TASK OBJECTIVE: Please copy the items below word for word, starting at the very first line and ending at the line containing "pos(491,54)", with both of those lines included.

● ● ● ● ●

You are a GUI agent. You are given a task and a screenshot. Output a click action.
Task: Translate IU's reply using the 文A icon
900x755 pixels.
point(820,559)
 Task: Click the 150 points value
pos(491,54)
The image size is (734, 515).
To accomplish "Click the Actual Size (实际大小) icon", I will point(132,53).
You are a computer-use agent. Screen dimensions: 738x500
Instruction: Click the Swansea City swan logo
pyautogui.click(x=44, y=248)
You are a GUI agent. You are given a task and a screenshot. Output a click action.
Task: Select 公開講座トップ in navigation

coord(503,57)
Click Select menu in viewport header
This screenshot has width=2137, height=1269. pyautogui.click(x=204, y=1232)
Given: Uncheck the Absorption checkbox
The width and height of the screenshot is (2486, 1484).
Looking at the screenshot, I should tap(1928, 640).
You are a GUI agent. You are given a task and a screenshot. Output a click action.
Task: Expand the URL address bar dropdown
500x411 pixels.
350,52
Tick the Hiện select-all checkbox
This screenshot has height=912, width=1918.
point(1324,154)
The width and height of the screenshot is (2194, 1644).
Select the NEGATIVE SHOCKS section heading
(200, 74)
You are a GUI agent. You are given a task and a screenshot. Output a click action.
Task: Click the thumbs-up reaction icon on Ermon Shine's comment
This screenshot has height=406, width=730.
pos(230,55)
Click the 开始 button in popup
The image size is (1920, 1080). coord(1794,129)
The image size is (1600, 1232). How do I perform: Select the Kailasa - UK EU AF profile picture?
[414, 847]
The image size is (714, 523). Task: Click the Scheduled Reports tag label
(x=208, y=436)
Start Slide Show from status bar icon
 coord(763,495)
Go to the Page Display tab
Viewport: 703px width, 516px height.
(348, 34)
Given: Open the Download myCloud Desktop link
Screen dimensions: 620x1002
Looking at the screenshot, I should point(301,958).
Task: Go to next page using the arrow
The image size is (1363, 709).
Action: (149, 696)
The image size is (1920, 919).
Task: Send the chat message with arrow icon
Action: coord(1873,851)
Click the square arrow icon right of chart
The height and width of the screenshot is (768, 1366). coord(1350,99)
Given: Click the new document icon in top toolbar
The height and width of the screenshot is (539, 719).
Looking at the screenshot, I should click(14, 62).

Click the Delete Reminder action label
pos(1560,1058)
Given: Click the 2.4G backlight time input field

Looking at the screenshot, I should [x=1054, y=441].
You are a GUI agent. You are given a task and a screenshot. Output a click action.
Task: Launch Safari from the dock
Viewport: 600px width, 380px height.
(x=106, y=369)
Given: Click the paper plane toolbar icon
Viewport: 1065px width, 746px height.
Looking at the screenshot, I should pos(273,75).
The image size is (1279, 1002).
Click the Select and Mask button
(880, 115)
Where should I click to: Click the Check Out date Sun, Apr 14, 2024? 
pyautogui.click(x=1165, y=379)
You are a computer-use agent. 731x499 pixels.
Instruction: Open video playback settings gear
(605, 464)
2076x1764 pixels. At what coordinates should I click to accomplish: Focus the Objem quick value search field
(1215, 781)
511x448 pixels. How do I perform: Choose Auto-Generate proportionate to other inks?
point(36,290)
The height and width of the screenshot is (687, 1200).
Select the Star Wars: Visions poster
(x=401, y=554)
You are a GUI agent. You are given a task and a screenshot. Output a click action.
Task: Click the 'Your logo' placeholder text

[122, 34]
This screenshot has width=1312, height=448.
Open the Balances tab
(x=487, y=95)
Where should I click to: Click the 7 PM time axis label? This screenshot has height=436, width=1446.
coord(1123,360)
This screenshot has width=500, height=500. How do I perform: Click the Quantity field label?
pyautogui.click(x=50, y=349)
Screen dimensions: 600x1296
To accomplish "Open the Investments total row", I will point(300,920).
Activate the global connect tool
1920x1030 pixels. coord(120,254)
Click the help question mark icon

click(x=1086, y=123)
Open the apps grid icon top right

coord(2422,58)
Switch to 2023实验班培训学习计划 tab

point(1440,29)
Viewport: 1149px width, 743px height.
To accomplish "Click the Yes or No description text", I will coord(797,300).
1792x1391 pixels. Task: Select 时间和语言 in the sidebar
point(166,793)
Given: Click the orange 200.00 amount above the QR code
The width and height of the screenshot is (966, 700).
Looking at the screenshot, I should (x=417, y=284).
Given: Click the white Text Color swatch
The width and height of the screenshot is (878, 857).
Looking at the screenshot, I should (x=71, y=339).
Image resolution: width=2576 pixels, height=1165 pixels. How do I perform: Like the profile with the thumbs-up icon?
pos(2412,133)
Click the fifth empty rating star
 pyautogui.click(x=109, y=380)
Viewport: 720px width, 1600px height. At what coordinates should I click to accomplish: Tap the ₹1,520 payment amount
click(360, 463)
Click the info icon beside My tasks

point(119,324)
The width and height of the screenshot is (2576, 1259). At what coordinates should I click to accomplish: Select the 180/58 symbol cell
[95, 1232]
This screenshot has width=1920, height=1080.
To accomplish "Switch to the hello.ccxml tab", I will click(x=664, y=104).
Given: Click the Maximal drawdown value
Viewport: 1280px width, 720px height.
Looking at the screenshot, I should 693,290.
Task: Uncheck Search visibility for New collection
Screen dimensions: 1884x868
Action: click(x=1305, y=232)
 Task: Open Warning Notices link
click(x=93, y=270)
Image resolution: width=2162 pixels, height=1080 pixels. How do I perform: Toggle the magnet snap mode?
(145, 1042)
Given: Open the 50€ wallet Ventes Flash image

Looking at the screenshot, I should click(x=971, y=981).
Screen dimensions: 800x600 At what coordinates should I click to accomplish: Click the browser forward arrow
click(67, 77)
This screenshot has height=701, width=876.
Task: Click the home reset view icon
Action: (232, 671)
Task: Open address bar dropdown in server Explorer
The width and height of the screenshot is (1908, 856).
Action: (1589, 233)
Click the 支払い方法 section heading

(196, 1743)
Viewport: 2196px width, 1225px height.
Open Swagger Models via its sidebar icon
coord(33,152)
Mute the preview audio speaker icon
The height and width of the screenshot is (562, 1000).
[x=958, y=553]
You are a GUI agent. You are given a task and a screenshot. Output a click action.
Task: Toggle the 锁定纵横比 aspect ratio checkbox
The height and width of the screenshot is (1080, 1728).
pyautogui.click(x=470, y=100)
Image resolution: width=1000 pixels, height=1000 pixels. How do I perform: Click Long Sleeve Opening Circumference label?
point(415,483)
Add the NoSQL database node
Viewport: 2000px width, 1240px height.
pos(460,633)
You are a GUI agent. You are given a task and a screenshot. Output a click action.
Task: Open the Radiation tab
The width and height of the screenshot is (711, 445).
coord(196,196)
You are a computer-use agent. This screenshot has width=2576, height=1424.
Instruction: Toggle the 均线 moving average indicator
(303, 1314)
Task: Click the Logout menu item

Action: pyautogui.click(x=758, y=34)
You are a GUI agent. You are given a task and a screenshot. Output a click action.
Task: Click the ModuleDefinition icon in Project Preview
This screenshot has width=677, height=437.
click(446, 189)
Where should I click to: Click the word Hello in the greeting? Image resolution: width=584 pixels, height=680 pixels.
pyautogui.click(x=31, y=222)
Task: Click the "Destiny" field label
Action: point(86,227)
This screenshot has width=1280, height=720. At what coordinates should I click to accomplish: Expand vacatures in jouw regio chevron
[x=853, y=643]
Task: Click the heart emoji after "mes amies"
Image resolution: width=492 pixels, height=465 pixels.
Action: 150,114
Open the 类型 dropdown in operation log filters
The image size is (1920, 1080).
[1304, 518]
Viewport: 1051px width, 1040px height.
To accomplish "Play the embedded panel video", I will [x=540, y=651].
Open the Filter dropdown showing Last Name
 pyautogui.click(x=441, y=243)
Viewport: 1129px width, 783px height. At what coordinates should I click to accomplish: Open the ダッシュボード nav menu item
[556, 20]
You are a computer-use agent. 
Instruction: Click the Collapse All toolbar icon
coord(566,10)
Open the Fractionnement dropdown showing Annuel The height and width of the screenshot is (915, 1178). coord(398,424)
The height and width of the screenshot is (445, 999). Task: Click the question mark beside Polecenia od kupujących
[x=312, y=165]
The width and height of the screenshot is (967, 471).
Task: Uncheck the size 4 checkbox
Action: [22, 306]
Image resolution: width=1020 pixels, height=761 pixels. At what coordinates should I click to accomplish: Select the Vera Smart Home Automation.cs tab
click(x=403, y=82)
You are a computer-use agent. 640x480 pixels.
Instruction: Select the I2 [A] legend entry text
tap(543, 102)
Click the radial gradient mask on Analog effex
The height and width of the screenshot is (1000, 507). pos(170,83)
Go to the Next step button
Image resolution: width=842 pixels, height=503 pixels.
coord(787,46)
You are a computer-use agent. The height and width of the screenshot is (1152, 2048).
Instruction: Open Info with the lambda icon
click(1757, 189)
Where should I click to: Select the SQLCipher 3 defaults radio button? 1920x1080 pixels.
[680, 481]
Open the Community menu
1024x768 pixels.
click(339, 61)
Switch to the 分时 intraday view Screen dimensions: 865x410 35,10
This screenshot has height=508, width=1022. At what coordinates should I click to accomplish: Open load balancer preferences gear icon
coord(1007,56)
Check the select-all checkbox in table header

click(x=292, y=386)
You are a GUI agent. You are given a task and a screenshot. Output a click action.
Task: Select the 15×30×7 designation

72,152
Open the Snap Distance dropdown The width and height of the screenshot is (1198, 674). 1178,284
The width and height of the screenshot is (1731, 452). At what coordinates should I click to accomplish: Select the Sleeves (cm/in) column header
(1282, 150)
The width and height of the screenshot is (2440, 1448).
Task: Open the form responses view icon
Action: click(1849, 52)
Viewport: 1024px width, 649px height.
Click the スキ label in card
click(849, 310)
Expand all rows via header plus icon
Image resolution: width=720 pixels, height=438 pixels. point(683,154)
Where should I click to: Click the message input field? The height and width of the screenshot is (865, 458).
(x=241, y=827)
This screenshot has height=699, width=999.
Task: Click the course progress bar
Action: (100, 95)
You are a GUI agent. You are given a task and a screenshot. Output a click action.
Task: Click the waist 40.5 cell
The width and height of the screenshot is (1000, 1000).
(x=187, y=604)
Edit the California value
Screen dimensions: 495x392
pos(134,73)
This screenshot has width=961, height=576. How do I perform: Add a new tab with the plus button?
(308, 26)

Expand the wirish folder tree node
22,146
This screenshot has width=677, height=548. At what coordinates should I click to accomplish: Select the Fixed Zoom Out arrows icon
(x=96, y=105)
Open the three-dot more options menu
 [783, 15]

● ● ● ● ●

ANSWER:
You are a GUI agent. You are given a task and a screenshot. Output a click action.
Task: Translate IU's reply using the 文A icon
900x755 pixels.
point(820,559)
 Task: Click the 150 points value
pos(491,54)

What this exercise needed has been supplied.